After a semester of reviewing stories on NewsTrust.net, I’ve been able to detect flaws in others’ writing so I don’t make the same mistakes. At first, you’d think that I could acquire this skill by picking up a newspaper every once in a while, or by editing a classmate’s paper. In most cases, that is true. However, the website offers a really helpful tool when rating a story—a review guide.
The areas that are supposed to be rated are factuality, fairness, sources, context, depth, enterprise, relevance and grammar. All the terms seem like simple concepts, but not always. I learned that there’s a lot more to writing a cohesive and complete news story than I thought. Actually, it was difficult to remember what each aspect meant at first. I kept referring to the automatic pop-up definitions, which took me a lot of time. Eventually my understanding of the meanings improved and over time, I could acknowledge certain points (like making mental notes) while reading the stories.
So in other words, NewsTrust’s review guide forced me to pay attention to each aforementioned quality that makes a proper news story. If it weren’t for the review guide, I’d still be pondering the usual suspects of editing (grammar and spelling).

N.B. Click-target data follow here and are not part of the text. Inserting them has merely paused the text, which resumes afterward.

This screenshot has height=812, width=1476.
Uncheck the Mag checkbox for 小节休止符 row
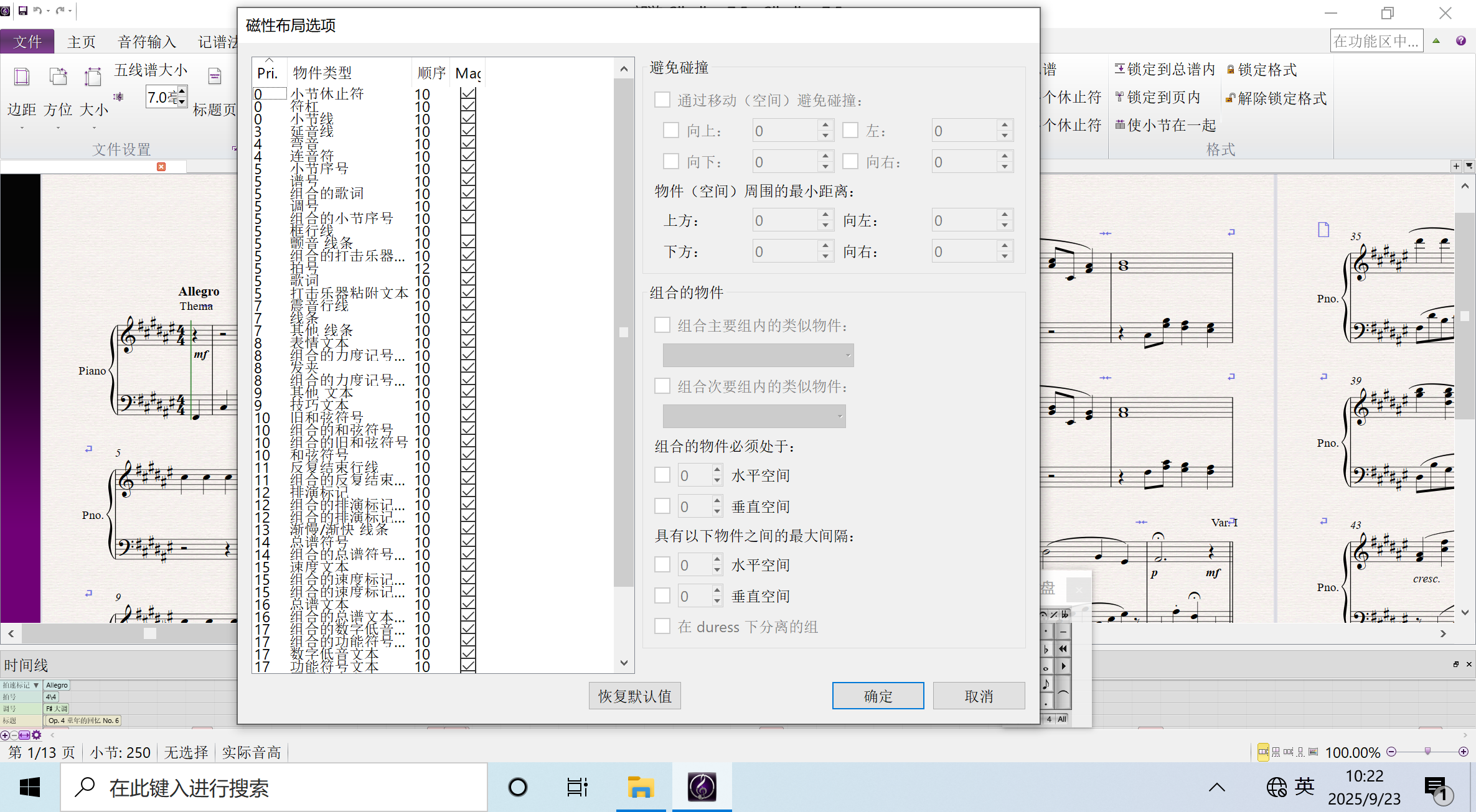[x=468, y=94]
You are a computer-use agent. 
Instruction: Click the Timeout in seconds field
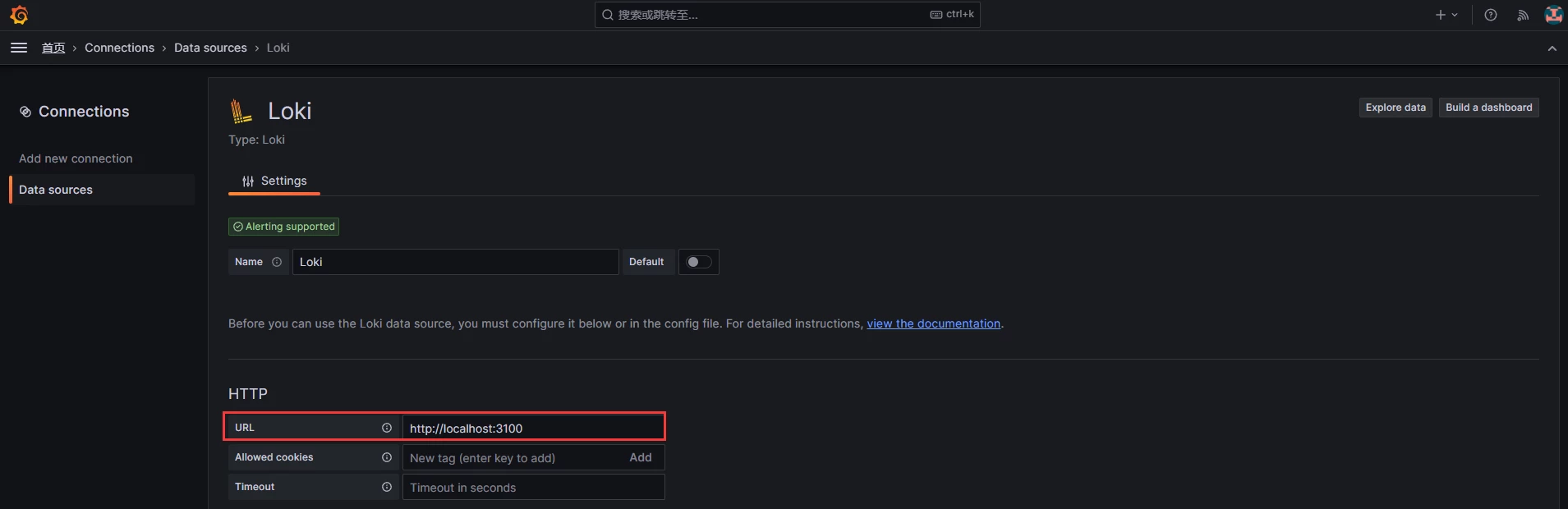click(533, 488)
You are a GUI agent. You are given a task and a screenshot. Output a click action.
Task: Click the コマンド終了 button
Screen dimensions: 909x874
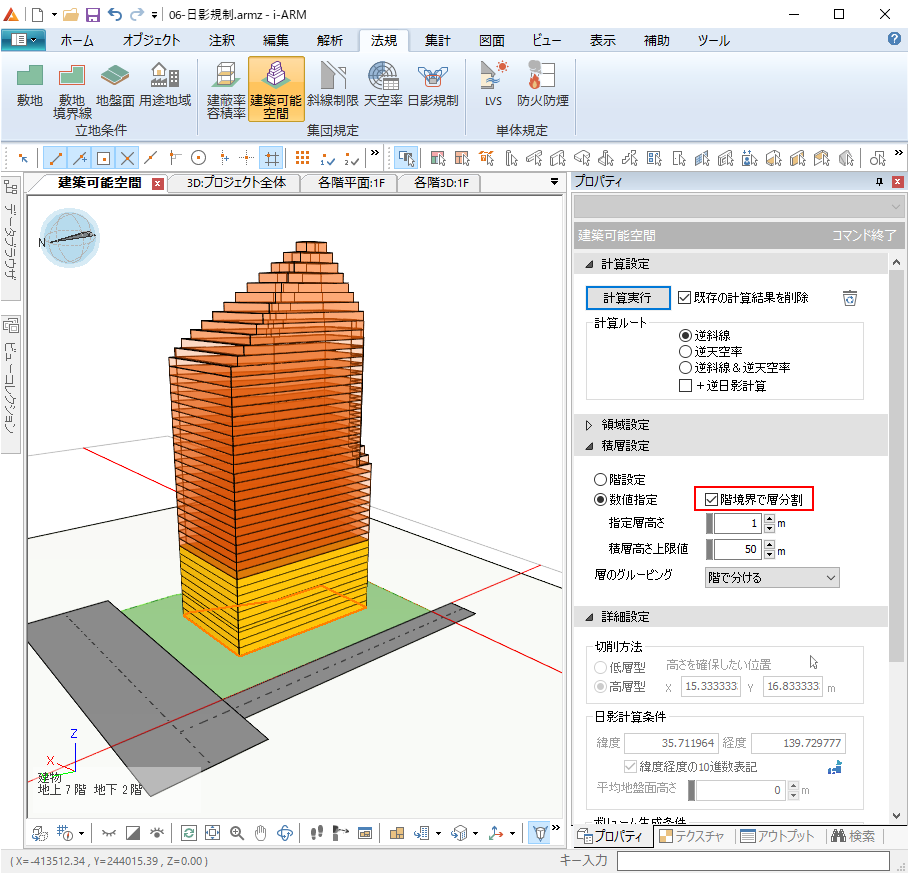click(x=864, y=236)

Not to mention, I’d still be getting most of my news from Detroit radio stations or news channels playing in the background while getting ready for or driving to school in the morning. Before I was assigned NewsTrust stories, there wasn’t very much diversity in my news sources. As much as a budding journalist as I’d like to think of myself as, I lacked knowledge for the rest of the world (and still do sometimes). Sure, I was aware of EMU’s campus and news happening in Livingston and Washtenaw counties. But as far as world news, I was almost clueless. I hate to give myself that little of credit, but it’s true!
I feel so much more aware of my fellow inhabitants just from browsing the website’s news section. So, after having such an eye-opening experience, I’ll probably keep this website close to me and reference it often.